On Friday, the President of the United States, Joe Biden, vowed to fight for police reform legislation and stalled voting rights. Biden was attending the South Carolina State University graduation ceremony. He pledged even the harsh reality that months of debate with representatives failed to move the move near to becoming law. The president spoke at the historically Black school one day after acknowledging that his approximately $2 trillion environmental and social bill was unlikely to become law this year, as GOP leaders collectively oppose the spending.
Moreover, Biden mourned Republican opposition that kept voting rights bills from approving in the fifty-fifty senate following approval from the House. He blamed GOP for refusing to even allow the bills even for debate. However, he said that this battle was not over. But the Democrats will keep up to fight until the bill’s passage.
BREAKING: President Biden says there’s nothing “more important” domestically than voting rights. All across the country Republicans are trying to make it harder to vote because they know they can’t win elections fairly. RT TO URGE DEMOCRATS TO PASS A VOTING RIGHTS BILL!
— Occupy Democrats (@OccupyDemocrats) December 16, 2021
Sacred Right to Vote
The pledge of the president to keep pushing to protect the sacred right to vote comes as the National Association for the Advancement of Colored People (NAACP) and similar groups arose angry with the White House over the stagnation on the matter. In addition, voting rights are a priority for Democratic leaders moving into the midterm elections of 2022 after GOP-controlled legislatures approved a flood of restrictive new voting laws.
The president vowed similar backing for police reform, another problem crucial to the U.S. Black community after a series of incidents when police killed Black men, including George Floyd’s death in 2020 after a Minneapolis police officer kneeled on his neck for around nine minutes.

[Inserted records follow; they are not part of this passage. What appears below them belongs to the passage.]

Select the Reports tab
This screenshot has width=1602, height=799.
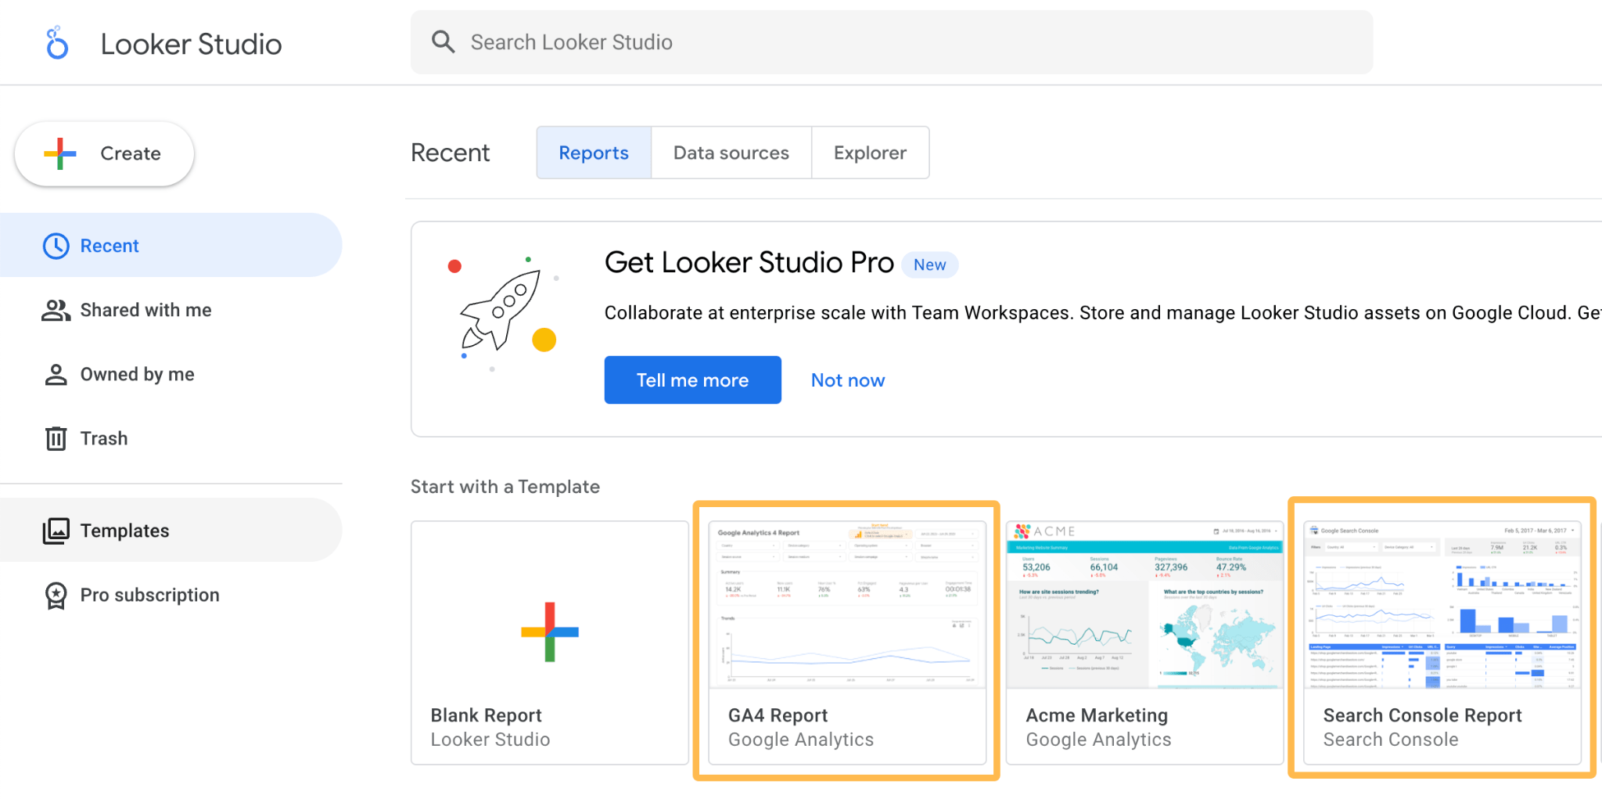(x=593, y=153)
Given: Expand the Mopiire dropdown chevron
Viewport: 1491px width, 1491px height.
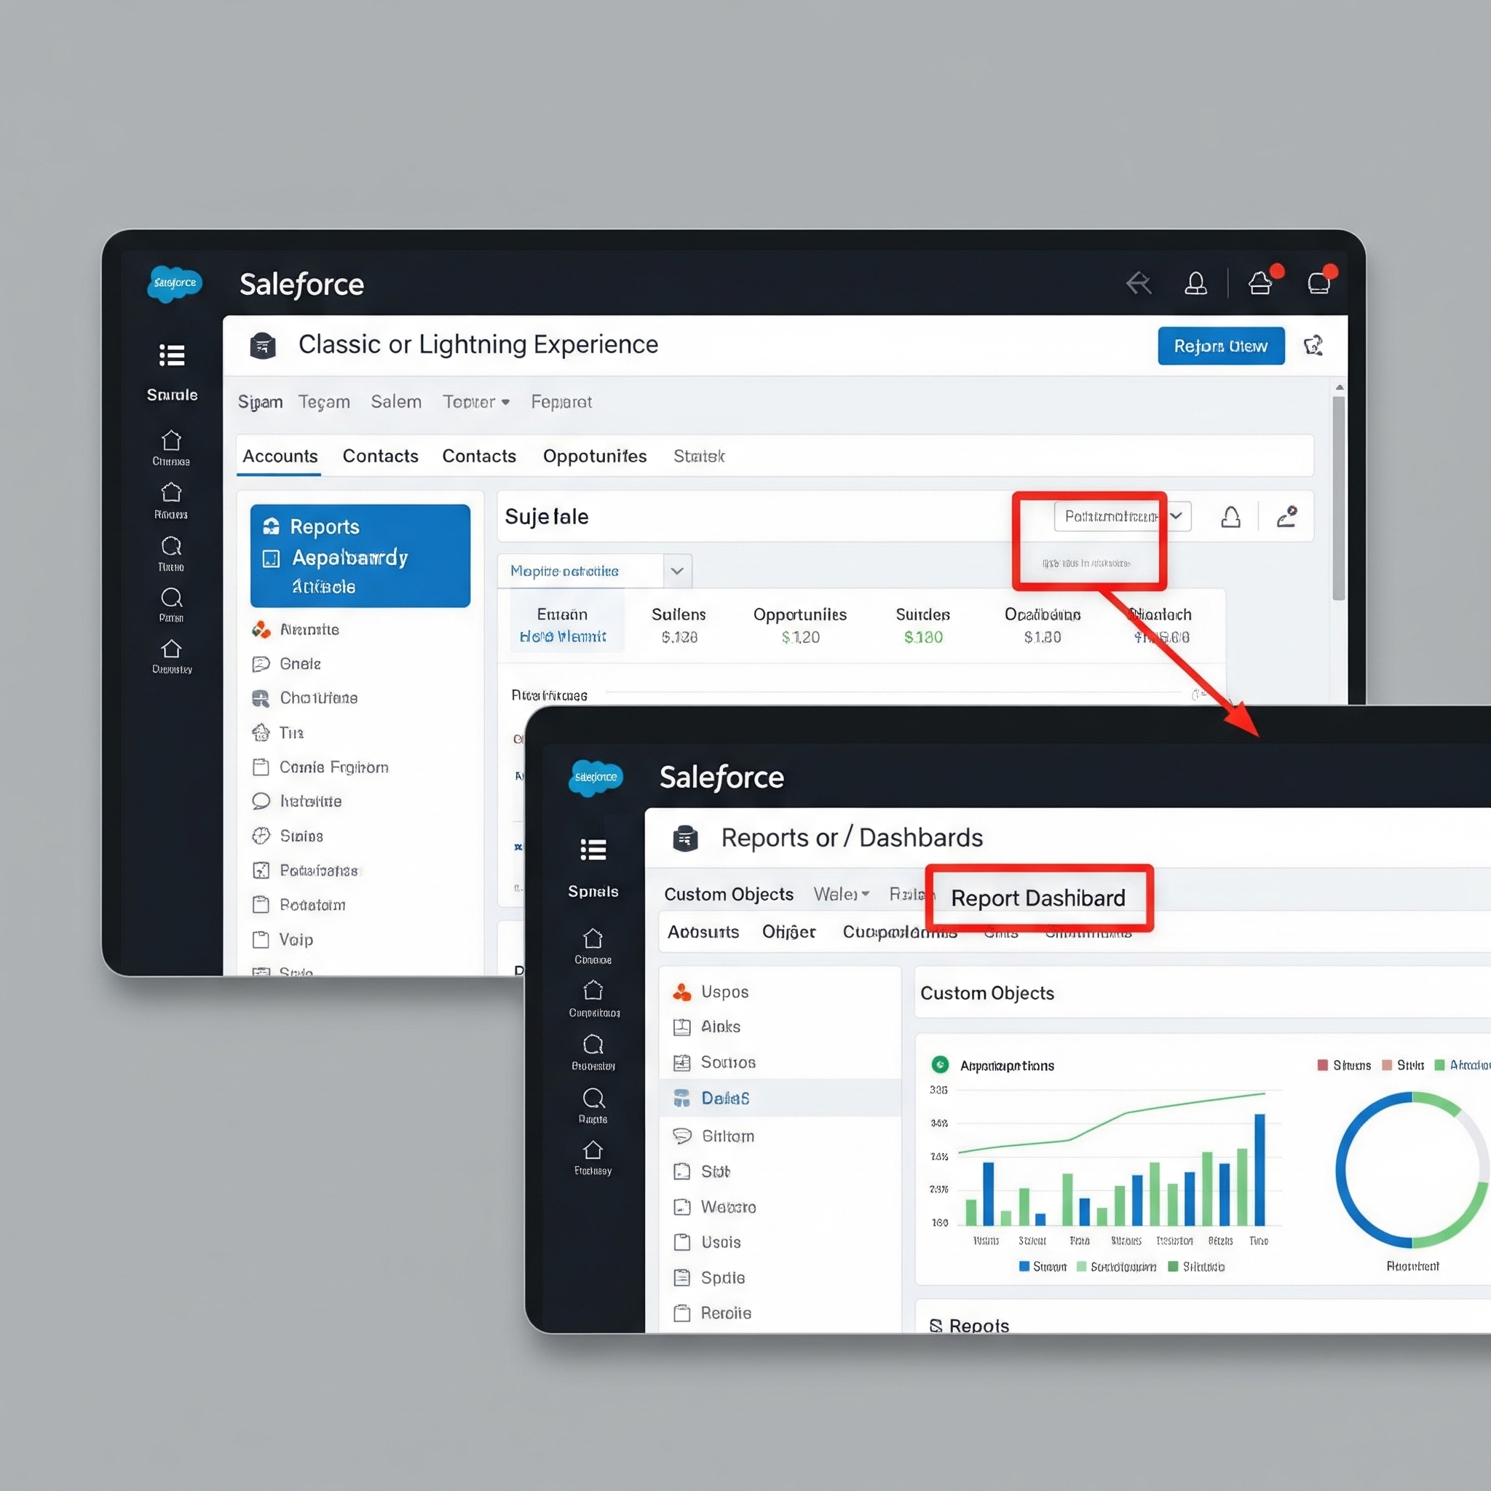Looking at the screenshot, I should point(677,571).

Furthermore, the House approved a sweeping police reform move earlier this year in reaction to the killing of Floyd, but some months of talks among a bipartisan group of senators failed to produce a bill. Nevertheless, the Democratic president pledged to keep pressing for police reform.
Why the delay for Clyburn?
On Friday, Senate Democrats hunched privately, as they have for some weeks, discussing with legislative experts about ways to adjust the filibuster rules of the chamber so they can push previous GOP opposition and approve election and voting bills before the 2022 midterms. Still, no decisions reached, but senators claim that they are making progress. Clyburn told reporters that he and the president planned a gathering in South Carolina, and they believed that the Friday’s ceremony would serve.

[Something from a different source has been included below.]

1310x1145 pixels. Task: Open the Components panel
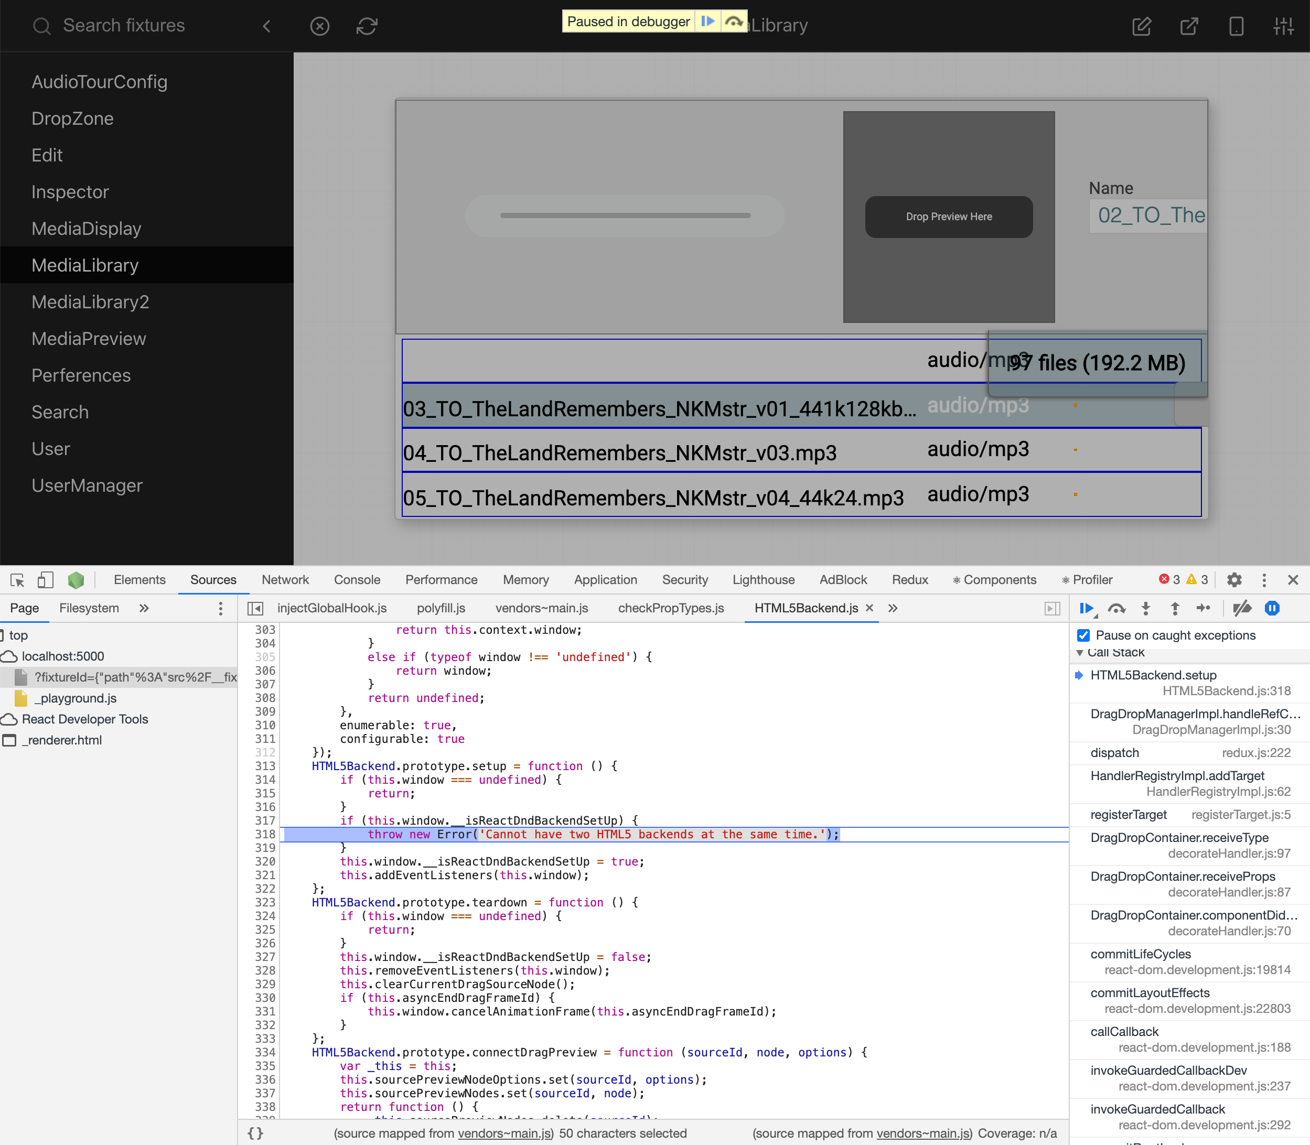point(994,580)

The meeting was important for both leaders because it was the first instance Joe Biden visited South Carolina as a president, where the public support of Clyburn credited with encouraging Biden to the presidential nomination for the Democratic party. Biden secured a public endorsement from Clyburn, after which many Black American voters realized that Biden would be the candidate who would stand up for their rights and interests.

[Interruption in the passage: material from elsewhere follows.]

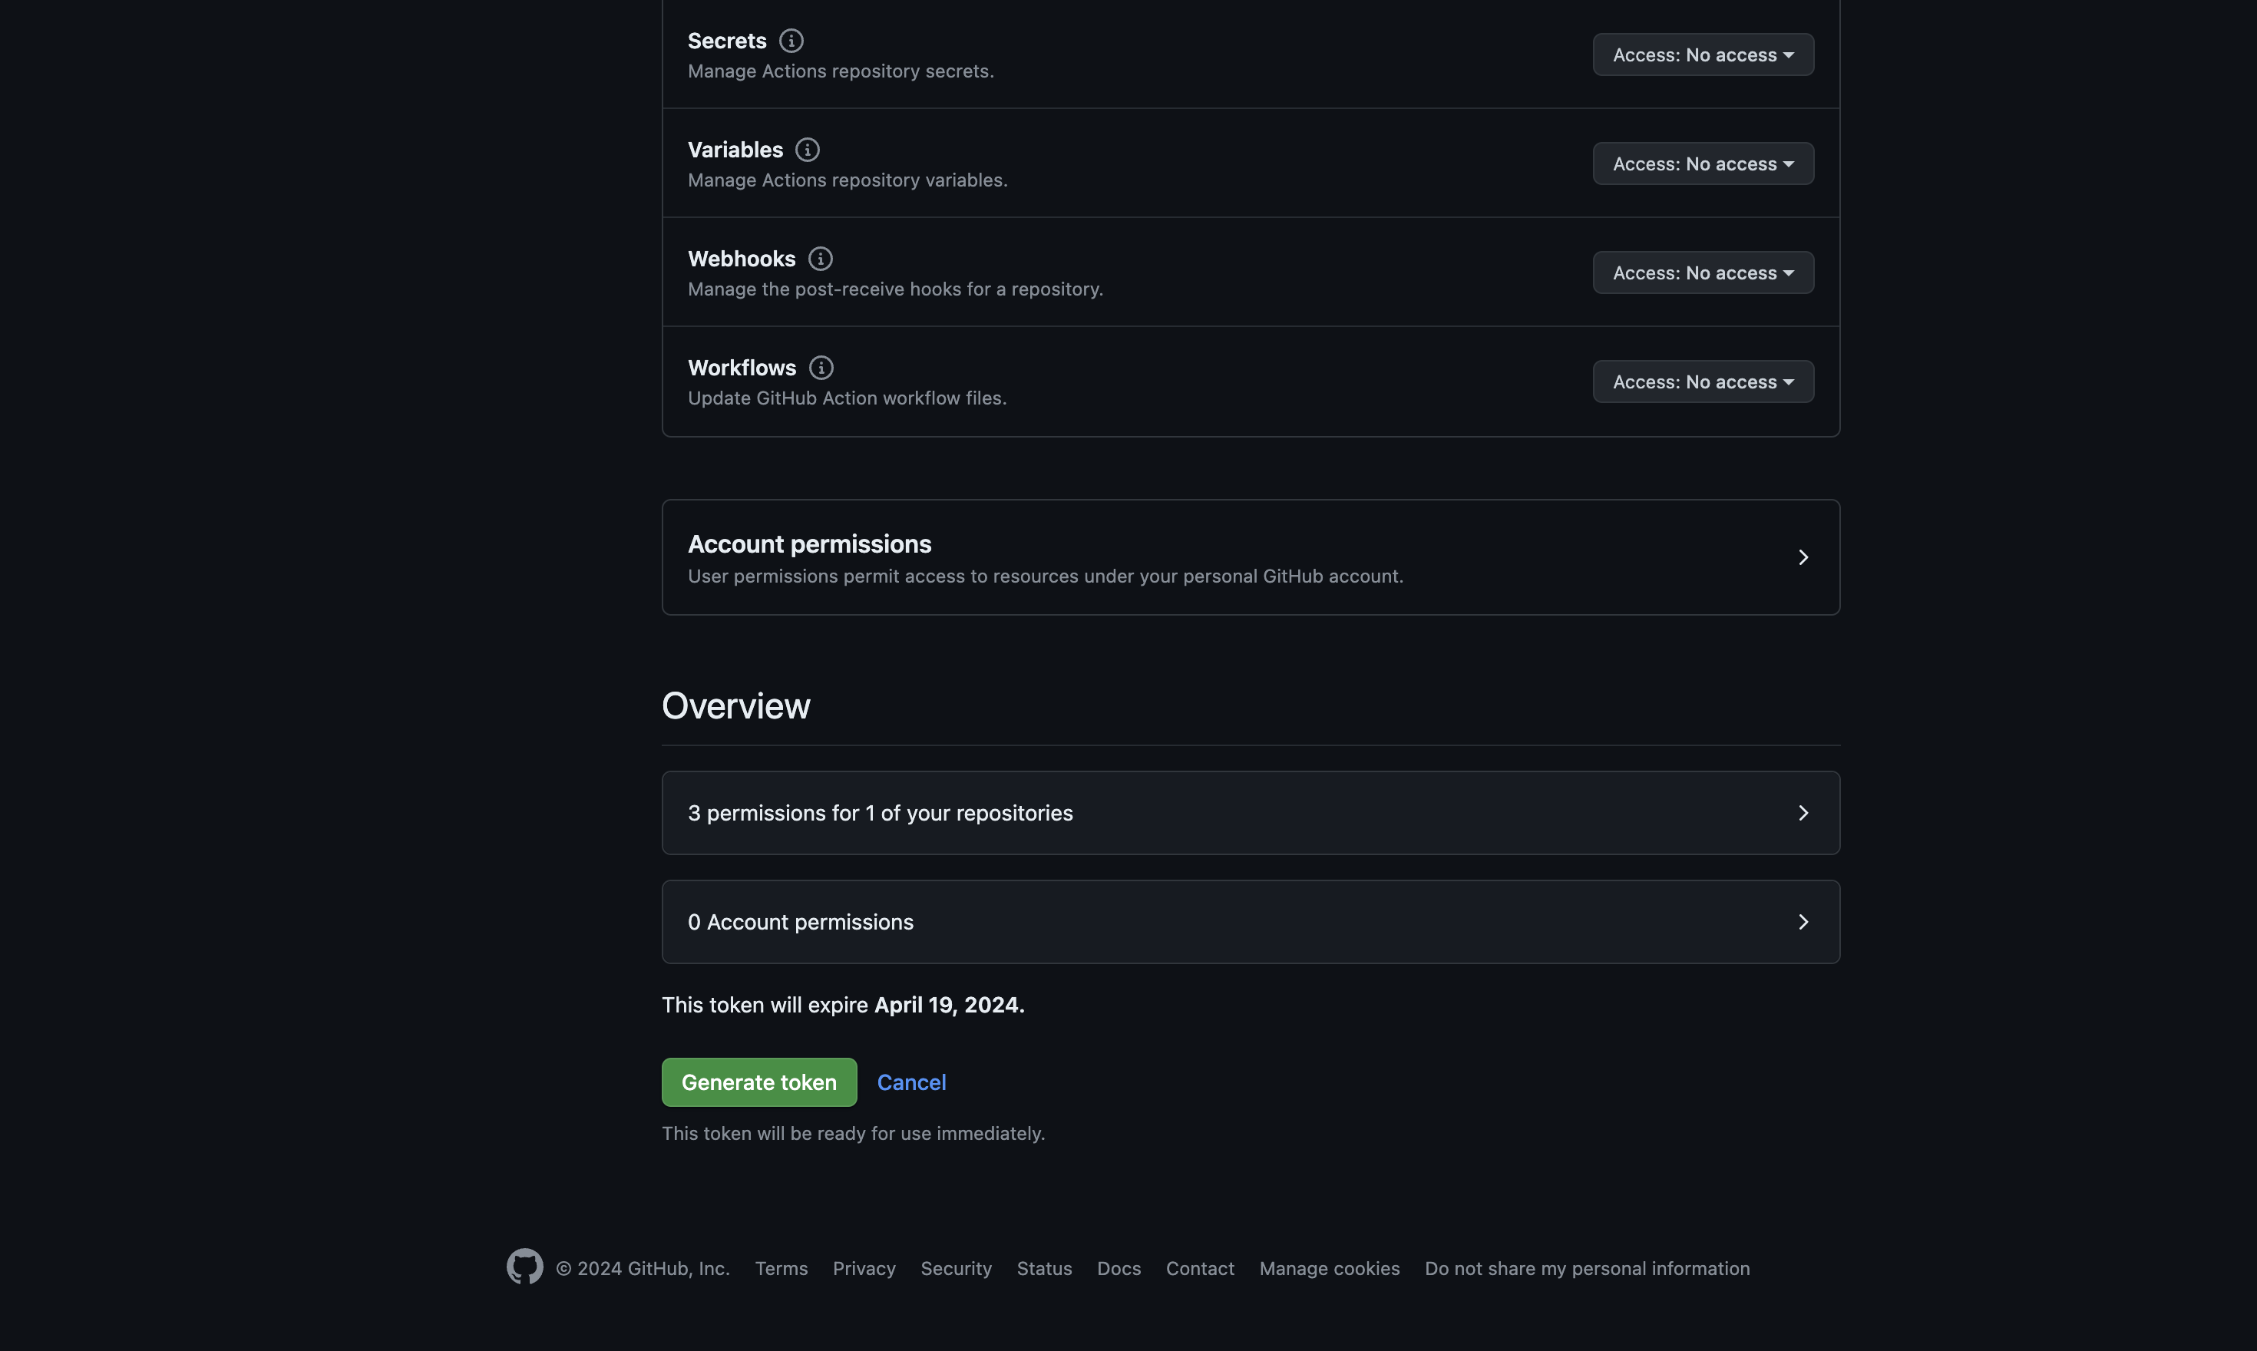
Task: Click the info icon next to Secrets
Action: 791,40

Black voters in the U.S. states, especially South Carolina, were a crucial part of the alliance that helped the Democratic president win the election. The president also vowed to help wipe out racism and hate and discussed his admiration for historically Black colleges and universities. Biden visited at an anxious time for his agenda, with the future of his $2 trillion environmental and social spending package in doubt.